Abstract:  The effect of heating rate and pH on fracture properties and held water (HW) of globular protein gels was investigated. The study was divided into 2 experiments. In the 1st experiment, whey protein isolate (WPI) and egg white protein (EWP) gels were formed at pH 4.5 and 7.0 using heating rates ranging from 0.1 to 35 °C/min and holding times at 80 °C up to 240 min. The 2nd experiment used one heating condition (80 °C for 60 min) and probed in detail the pH range of 4.5 to 7.0 for EWP gels. Fracture properties of gels were measured by torsional deformation and HW was measured as the amount of fluid retained after a mild centrifugation. Single or micro-phase separated conditions were determined by confocal laser scanning microscopy. The effect of heating rate on fracture properties and HW of globular protein gels can be explained by phase stability of the protein dispersion and total thermal input. Minimal difference in fracture properties and HW of EWP gels at pH 4.5 compared with pH 7.0 were observed while WPI gels were stronger and had higher HW at pH 7.0 as compared to 4.5. This was due to a mild degree of micro-phase separation of EWP gels across the pH range whereas WPI gels only showed an extreme micro-phase separation in a narrow pH range. In summary, gel formation and physical properties of globular protein gels can be explained by micro-phase separation.

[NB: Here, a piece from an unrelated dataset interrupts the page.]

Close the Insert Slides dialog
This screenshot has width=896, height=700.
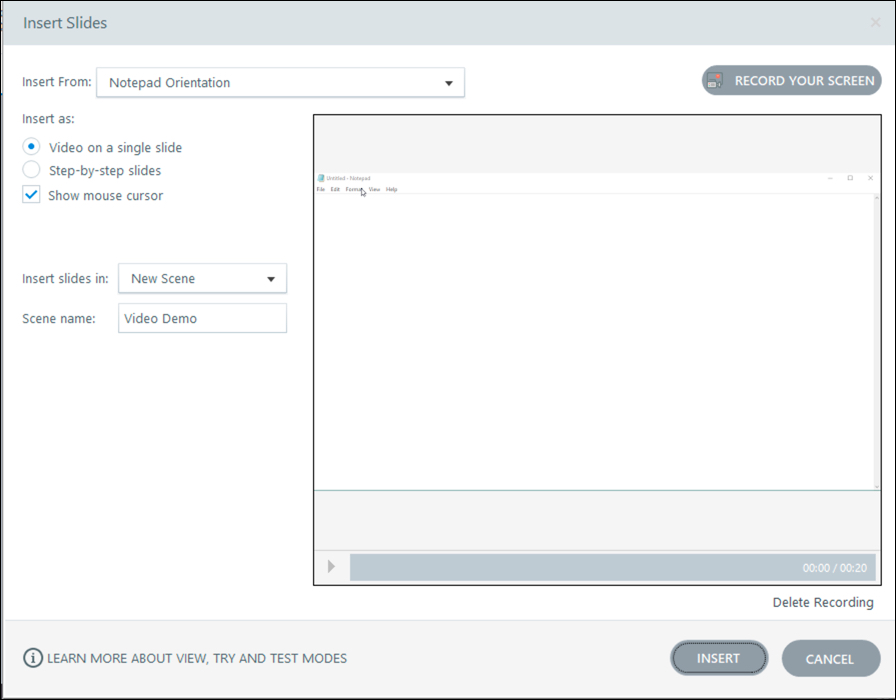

Practical Application:  The effect of heating conditions on hardness and water-holding properties of protein gels is explained by the relative percentage of micro-phase separated proteins. Heating rates that are too rapid require additional holding time at the end-point temperature to allow for full network development. Increase in degree of micro-phase separation decreases the ability for protein gels to hold water.